There are several possible explanations for the patients’ unexpected responses. First, the patients who did not wish to take any risks to avoid the health states may not view taking a gamble with their life as a rational choice. Second, the patient who was only willing to take a risk to avoid not pursuing any treatment at all (watchful waiting) may have responded in this manner due to his anxiety about living with untreated cancer.

Several patients rated the combined health state of bladder and sexual dysfunction higher than either dysfunction alone. This inconsistency may have been due to patients experiencing a "learning curve" and reevaluating their preferences during the assessment.
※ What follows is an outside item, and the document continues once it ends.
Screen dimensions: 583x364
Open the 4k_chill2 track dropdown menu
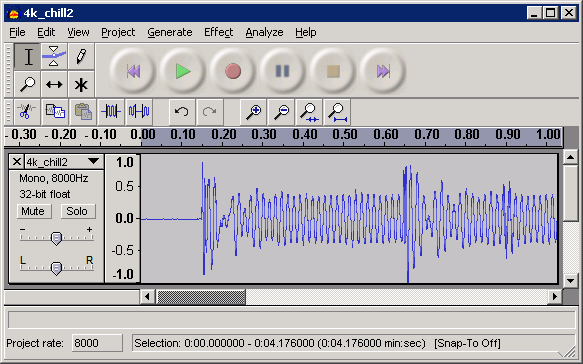pyautogui.click(x=93, y=161)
Their later preferences may in fact be more accurate.

Finally, although attempts were made to extract patients’ preferences in an easily understandable, implicit way, participant education level may also have hindered understanding of these tasks, thus contributing to such unexpected scores.

It is interesting that the model recommended radiation therapy more than the physician, especially in older patients. This may be due to the clinical inputs related to the effectiveness of the treatment used in the model to generate QALEs for watchful waiting, radiation therapy, and surgery. The large differences in life expectancy between model and physician recommendation may be due to the less conservative mentality of the model or the fact that the physician probably considers many other factors such as cost or burden of travel.

There are two limitations of this study. First, two commonly used treatments, neoadjuvant hormonal therapy and brachytherapy, were not considered as treatment options in the model because of lack of data on complication rates for hormonal therapy and infrequent use of the treatment in the clinical setting for brachytherapy. Second, recent studies show that prostate cancer treatment complications are affected by time. Thus, an evaluation of a decision analytic model with more realistic scenarios including time course of complications is needed.

Whether this decision analysis model is a reliable decision-making tool is still uncertain. Improved methods of assessing patient preferences may enhance the usability of this decision model. Overall, this study revealed the need for further development of decision analytic models for improving the participation of newly diagnosed, localized prostate cancer patients in treatment decision-making. 

References:

1. Crawford DE et al: Comparison of perspectives on prostate cancer: Analysis of survey data. Urology 50:336, 1997.

2. Knight SJ et al: Perceived involvement with care, patient satisfaction, and patient-clinician agreement about prostate cancer utilities. ASCO 35th Annual Meeting, Atlanta, 1999, abstract 1589.

3. Kaplan S: The future of patient input into medical decision making (editorial). Quality Review Bulletin 18:182, 1992.

4. Kattan MW et al: A decision analysis for treatment of clinically localized prostate cancer. J Gen Intern Med 12: 299, 1997.

5. Beck JR et al: A critique of the decision analysis for clinically localized prostate cancer. J Urol 152:1894, 1994.